I made another piece of jewelry for Kat‘s birthday last week – I thought I’d experiment with making a necklace rather than a ring like last time. It’s 3D printed and cast in sterling silver, and sits in three parts. Originally the idea was to have the arrangement customisable so they could be re-positioned along the chain, but in the end only a few combinations hang well in practice. Doing it this way, as opposed to a pendant, is much more complicated than I imagined and will require a bit more experimentation and prototyping if I attempt it again in the future.

The design is inspired by an islamic tile pattern that we saw recently while travelling in Turkey. I modelled it in Houdini by first procedurally re-creating the tiling pattern, then randomly breaking it up and distorting the pieces with some final detailing and bevelling. The final form was chosen by spending a while experimenting with different random seeds and noise offsets to find something that worked aesthetically. I then brought it into Blender for final tweaks, cleaned up the geometry to be watertight, added sprues for ease of casting, and exported the STL file for the print service.

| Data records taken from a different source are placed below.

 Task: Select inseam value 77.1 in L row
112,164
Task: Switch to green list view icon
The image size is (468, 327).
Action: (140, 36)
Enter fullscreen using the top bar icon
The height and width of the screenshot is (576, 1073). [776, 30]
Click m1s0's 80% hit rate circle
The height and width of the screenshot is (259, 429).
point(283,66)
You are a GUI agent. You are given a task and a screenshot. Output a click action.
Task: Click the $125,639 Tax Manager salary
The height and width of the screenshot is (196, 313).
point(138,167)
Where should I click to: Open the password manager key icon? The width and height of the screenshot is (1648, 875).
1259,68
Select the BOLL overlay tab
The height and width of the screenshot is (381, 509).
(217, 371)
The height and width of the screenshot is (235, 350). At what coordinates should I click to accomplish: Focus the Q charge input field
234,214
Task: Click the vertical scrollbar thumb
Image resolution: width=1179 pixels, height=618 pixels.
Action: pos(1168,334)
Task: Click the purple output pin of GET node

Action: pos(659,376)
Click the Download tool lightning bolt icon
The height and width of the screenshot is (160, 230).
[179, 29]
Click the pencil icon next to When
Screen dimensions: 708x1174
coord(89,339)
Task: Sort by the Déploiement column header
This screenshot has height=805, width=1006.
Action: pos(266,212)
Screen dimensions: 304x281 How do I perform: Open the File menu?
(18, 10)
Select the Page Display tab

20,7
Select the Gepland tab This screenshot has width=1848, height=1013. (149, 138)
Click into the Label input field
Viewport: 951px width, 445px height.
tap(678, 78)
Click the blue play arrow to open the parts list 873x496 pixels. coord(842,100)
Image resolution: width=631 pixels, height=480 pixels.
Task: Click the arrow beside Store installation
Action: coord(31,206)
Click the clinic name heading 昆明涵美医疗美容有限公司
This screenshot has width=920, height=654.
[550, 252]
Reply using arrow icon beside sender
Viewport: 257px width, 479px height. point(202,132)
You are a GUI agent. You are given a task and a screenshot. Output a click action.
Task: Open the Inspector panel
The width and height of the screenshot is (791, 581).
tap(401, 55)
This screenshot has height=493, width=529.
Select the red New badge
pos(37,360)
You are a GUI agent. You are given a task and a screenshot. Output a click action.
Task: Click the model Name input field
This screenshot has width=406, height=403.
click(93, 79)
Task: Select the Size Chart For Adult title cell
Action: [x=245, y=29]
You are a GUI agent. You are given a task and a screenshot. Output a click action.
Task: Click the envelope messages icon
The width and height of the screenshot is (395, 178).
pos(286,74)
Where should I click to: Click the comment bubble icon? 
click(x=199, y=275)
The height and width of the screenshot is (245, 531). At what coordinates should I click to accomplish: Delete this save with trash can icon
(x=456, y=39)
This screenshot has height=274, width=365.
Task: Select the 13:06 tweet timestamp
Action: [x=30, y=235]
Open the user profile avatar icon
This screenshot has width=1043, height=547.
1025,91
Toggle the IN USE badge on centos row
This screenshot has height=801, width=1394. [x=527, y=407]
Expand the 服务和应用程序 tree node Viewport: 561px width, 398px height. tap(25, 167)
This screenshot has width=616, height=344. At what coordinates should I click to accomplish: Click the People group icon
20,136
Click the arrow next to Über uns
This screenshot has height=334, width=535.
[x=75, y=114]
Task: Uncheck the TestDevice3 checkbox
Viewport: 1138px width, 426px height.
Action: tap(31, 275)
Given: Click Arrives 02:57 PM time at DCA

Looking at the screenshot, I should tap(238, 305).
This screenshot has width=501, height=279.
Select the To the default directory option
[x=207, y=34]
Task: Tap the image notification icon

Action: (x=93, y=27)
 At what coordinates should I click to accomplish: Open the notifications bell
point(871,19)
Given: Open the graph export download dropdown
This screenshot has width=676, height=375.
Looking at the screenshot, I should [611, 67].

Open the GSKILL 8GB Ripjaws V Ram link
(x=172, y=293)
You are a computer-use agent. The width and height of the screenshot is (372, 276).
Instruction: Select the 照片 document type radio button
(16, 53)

§ 4 Responses to Tile necklace"

  • jesse says:

    Neeeeeet! You’re a desert legend Matthew.

  • Mihai says:

    This is beautiful and totally geeky – romantic.
    I would love to see a little walkthrough of exporting the geo to a format that 3d printers understand, along with a list of “do”s and “don’t”s when it comes to procedurally modeling for a 3d printed output.

    Thanks for sharing this, I am truly inspired.
    Mihai

    P.S. We worked together at DrD.

  • Matt says:

    Hi Mihai, I remember your name 🙂

    Unfortunately I never had luck making a good mesh directly out of Houdini – this may be due to just one or two of the tools I used (eg. polybevel), but after exporting OBJ and importing that into Blender there were always one or two funky edges.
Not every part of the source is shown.